For any public supply one of the key criteria is that the neutral of the supply is solidly referenced to earth and this shoudl be maintained in all circumstances.
Therefore any connection of neutral and earth on the consumers side of an installation must give two parallel paths: one via neutral back to the supply and one via earth back to the supply.
If you have two circuits on the same installation and consider the case for each main earthing system.
One circuit is off via the circuit breaker and has the neutral and earth connected together.
The other circuit is on and operating normally.
Current from the second circuit splits at the neutral bar down both Brown (normal neutral current) and purple (alternative via earth) paths according to the relative resistances of each path.
Purple is the lowest resistance and brown is always higher.
All earthing systems will have the neutral to earth resistance of the circuit with the touching NE as a part of the resistance of the brown path.
So for TNS you are comparing supply neutral conductor and the supply earth conductor, both similar.
For TNCS you are comparing Neutral bar to PME link and earth bar to PME link, extremely similar
For TT you are comparing neutral supply conductor to RA, RA is much higher.

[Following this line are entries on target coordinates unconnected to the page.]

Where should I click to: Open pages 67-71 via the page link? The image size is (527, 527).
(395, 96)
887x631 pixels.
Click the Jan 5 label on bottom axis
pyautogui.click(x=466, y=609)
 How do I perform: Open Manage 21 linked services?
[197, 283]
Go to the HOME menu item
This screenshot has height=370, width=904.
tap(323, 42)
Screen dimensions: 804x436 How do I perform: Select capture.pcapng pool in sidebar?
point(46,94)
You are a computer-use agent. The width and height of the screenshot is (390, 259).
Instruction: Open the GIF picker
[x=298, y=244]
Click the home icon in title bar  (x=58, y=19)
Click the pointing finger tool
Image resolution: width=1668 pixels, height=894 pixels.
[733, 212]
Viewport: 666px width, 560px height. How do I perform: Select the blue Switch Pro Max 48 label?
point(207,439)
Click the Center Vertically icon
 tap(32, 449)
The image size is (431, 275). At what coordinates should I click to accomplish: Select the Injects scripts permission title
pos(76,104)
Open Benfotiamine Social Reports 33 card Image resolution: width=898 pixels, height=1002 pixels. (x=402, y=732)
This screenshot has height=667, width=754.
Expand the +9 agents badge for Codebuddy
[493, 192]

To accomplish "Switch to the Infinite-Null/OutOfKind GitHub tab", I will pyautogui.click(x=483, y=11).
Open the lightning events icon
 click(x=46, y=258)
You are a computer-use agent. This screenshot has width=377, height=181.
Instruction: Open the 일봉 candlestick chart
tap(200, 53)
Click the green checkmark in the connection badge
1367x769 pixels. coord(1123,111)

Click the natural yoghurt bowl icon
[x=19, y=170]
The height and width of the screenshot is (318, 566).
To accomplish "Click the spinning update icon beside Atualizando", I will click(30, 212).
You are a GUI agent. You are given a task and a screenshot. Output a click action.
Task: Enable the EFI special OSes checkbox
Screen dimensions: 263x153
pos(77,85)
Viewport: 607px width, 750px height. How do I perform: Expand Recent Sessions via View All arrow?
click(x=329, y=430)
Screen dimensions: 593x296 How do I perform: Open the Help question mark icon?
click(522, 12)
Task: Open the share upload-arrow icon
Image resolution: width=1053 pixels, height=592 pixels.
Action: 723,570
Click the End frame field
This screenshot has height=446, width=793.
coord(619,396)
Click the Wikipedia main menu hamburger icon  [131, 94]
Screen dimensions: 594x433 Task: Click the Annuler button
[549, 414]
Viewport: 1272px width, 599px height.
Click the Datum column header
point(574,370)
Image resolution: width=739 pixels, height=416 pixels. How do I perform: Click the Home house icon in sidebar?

Therefore for TNS and TNCS the neutral to earth resistance of the circuit will be the factor that lowers the current via the fault path and for TT the current via the fault path will be much less than that via the normal neutral.
So long as the current flowing via the faulted circuit neutral is greater than 30mA the RCD will trip, as there is no current flowing in the line. This current is proportional to the load current and the relative resistances of the two paths.
Even if only 3% of the current passed via the faulty circuit neutral then 1A in use anywhere in the installation would be enough to trip the RCD protecting the circuit being worked on.